Word for word, repeat each line of the listing below.

=== Begin Enclosure ===

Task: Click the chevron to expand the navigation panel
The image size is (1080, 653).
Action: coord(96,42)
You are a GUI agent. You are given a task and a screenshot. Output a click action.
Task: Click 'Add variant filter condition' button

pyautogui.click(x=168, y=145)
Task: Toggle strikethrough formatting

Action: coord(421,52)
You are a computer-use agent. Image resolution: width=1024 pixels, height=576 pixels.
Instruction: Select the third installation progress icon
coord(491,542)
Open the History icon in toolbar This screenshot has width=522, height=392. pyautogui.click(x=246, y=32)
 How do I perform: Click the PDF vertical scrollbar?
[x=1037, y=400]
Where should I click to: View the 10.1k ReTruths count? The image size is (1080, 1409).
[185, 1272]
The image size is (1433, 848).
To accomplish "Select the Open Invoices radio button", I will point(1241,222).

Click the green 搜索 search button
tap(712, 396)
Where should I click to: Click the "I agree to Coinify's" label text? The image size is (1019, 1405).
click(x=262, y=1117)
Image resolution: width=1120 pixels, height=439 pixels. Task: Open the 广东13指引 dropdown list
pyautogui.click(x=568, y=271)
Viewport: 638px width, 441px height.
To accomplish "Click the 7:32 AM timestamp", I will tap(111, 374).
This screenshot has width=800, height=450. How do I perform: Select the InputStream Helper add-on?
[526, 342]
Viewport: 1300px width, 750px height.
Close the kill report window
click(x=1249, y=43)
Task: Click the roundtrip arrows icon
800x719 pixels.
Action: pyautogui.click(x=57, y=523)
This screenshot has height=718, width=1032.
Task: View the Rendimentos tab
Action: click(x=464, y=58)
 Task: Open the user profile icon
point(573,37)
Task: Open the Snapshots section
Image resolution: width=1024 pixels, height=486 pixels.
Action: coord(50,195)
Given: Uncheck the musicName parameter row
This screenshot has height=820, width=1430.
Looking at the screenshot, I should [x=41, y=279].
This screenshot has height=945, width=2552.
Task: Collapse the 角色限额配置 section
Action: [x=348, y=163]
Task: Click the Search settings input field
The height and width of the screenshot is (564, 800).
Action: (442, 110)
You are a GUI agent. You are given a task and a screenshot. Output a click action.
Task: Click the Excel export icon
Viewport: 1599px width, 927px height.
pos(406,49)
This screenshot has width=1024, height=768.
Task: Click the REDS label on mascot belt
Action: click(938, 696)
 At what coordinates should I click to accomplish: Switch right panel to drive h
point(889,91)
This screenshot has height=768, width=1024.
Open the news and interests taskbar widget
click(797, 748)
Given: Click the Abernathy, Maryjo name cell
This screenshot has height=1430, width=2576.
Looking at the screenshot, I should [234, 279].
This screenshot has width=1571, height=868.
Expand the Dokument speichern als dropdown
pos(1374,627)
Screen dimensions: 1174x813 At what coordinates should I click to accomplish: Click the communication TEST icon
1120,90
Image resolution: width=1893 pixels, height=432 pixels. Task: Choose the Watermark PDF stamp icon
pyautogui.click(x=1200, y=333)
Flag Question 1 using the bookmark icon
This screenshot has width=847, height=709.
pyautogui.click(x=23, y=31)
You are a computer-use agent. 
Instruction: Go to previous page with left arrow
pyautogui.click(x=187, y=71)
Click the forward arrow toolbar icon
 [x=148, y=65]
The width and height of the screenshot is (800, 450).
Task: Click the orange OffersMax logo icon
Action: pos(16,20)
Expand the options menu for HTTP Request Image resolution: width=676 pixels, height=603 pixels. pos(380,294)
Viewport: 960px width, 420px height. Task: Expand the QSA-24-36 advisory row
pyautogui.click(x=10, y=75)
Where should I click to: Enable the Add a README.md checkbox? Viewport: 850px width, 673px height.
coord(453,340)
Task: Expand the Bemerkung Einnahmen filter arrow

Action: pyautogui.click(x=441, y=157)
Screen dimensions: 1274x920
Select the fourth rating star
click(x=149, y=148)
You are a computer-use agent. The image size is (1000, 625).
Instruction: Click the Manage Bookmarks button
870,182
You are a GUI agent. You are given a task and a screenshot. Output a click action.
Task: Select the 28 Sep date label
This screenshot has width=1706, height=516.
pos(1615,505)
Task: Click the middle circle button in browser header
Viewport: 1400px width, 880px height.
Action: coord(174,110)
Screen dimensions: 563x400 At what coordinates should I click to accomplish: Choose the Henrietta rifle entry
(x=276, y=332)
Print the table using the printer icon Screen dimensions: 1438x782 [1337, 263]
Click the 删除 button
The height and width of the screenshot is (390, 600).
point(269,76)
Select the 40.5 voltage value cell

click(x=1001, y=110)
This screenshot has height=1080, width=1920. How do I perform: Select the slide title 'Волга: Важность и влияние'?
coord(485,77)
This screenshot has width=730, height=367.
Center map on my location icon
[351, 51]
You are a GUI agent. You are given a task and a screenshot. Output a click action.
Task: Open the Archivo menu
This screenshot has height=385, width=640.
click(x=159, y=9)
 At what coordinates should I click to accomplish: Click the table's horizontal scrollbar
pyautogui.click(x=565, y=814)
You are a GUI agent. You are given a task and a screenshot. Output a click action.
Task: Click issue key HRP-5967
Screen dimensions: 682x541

=== End Enclosure ===

**RESULT**
Task: Click the chevron to expand the navigation panel
The image size is (1080, 653).
Action: coord(96,42)
You are a GUI agent. You are given a task and a screenshot. Output a click action.
Task: Click 'Add variant filter condition' button

pyautogui.click(x=168, y=145)
Task: Toggle strikethrough formatting

Action: coord(421,52)
You are a computer-use agent. Image resolution: width=1024 pixels, height=576 pixels.
Instruction: Select the third installation progress icon
coord(491,542)
Open the History icon in toolbar This screenshot has width=522, height=392. pyautogui.click(x=246, y=32)
 How do I perform: Click the PDF vertical scrollbar?
[x=1037, y=400]
Where should I click to: View the 10.1k ReTruths count? The image size is (1080, 1409).
[185, 1272]
The image size is (1433, 848).
To accomplish "Select the Open Invoices radio button", I will point(1241,222).

Click the green 搜索 search button
tap(712, 396)
Where should I click to: Click the "I agree to Coinify's" label text? The image size is (1019, 1405).
click(x=262, y=1117)
Image resolution: width=1120 pixels, height=439 pixels. Task: Open the 广东13指引 dropdown list
pyautogui.click(x=568, y=271)
Viewport: 638px width, 441px height.
To accomplish "Click the 7:32 AM timestamp", I will tap(111, 374).
This screenshot has width=800, height=450. How do I perform: Select the InputStream Helper add-on?
[526, 342]
Viewport: 1300px width, 750px height.
Close the kill report window
click(x=1249, y=43)
Task: Click the roundtrip arrows icon
800x719 pixels.
Action: pyautogui.click(x=57, y=523)
This screenshot has height=718, width=1032.
Task: View the Rendimentos tab
Action: click(x=464, y=58)
 Task: Open the user profile icon
point(573,37)
Task: Open the Snapshots section
Image resolution: width=1024 pixels, height=486 pixels.
Action: coord(50,195)
Given: Uncheck the musicName parameter row
This screenshot has height=820, width=1430.
Looking at the screenshot, I should [x=41, y=279].
This screenshot has height=945, width=2552.
Task: Collapse the 角色限额配置 section
Action: [x=348, y=163]
Task: Click the Search settings input field
The height and width of the screenshot is (564, 800).
Action: (442, 110)
You are a GUI agent. You are given a task and a screenshot. Output a click action.
Task: Click the Excel export icon
Viewport: 1599px width, 927px height.
pos(406,49)
This screenshot has width=1024, height=768.
Task: Click the REDS label on mascot belt
Action: click(938, 696)
 At what coordinates should I click to accomplish: Switch right panel to drive h
point(889,91)
This screenshot has height=768, width=1024.
Open the news and interests taskbar widget
click(797, 748)
Given: Click the Abernathy, Maryjo name cell
This screenshot has height=1430, width=2576.
Looking at the screenshot, I should [234, 279].
This screenshot has width=1571, height=868.
Expand the Dokument speichern als dropdown
pos(1374,627)
Screen dimensions: 1174x813 At what coordinates should I click to accomplish: Click the communication TEST icon
1120,90
Image resolution: width=1893 pixels, height=432 pixels. Task: Choose the Watermark PDF stamp icon
pyautogui.click(x=1200, y=333)
Flag Question 1 using the bookmark icon
This screenshot has width=847, height=709.
pyautogui.click(x=23, y=31)
You are a computer-use agent. 
Instruction: Go to previous page with left arrow
pyautogui.click(x=187, y=71)
Click the forward arrow toolbar icon
 [x=148, y=65]
The width and height of the screenshot is (800, 450).
Task: Click the orange OffersMax logo icon
Action: pos(16,20)
Expand the options menu for HTTP Request Image resolution: width=676 pixels, height=603 pixels. pos(380,294)
Viewport: 960px width, 420px height. Task: Expand the QSA-24-36 advisory row
pyautogui.click(x=10, y=75)
Where should I click to: Enable the Add a README.md checkbox? Viewport: 850px width, 673px height.
coord(453,340)
Task: Expand the Bemerkung Einnahmen filter arrow

Action: pyautogui.click(x=441, y=157)
Screen dimensions: 1274x920
Select the fourth rating star
click(x=149, y=148)
You are a computer-use agent. The image size is (1000, 625).
Instruction: Click the Manage Bookmarks button
870,182
You are a GUI agent. You are given a task and a screenshot. Output a click action.
Task: Select the 28 Sep date label
This screenshot has width=1706, height=516.
pos(1615,505)
Task: Click the middle circle button in browser header
Viewport: 1400px width, 880px height.
Action: coord(174,110)
Screen dimensions: 563x400 At what coordinates should I click to accomplish: Choose the Henrietta rifle entry
(x=276, y=332)
Print the table using the printer icon Screen dimensions: 1438x782 [1337, 263]
Click the 删除 button
The height and width of the screenshot is (390, 600).
point(269,76)
Select the 40.5 voltage value cell

click(x=1001, y=110)
This screenshot has height=1080, width=1920. How do I perform: Select the slide title 'Волга: Важность и влияние'?
coord(485,77)
This screenshot has width=730, height=367.
Center map on my location icon
[351, 51]
You are a GUI agent. You are given a task and a screenshot. Output a click action.
Task: Open the Archivo menu
This screenshot has height=385, width=640.
click(x=159, y=9)
 At what coordinates should I click to accomplish: Click the table's horizontal scrollbar
pyautogui.click(x=565, y=814)
You are a GUI agent. You are given a task and a screenshot. Output a click action.
Task: Click issue key HRP-5967
Screen dimensions: 682x541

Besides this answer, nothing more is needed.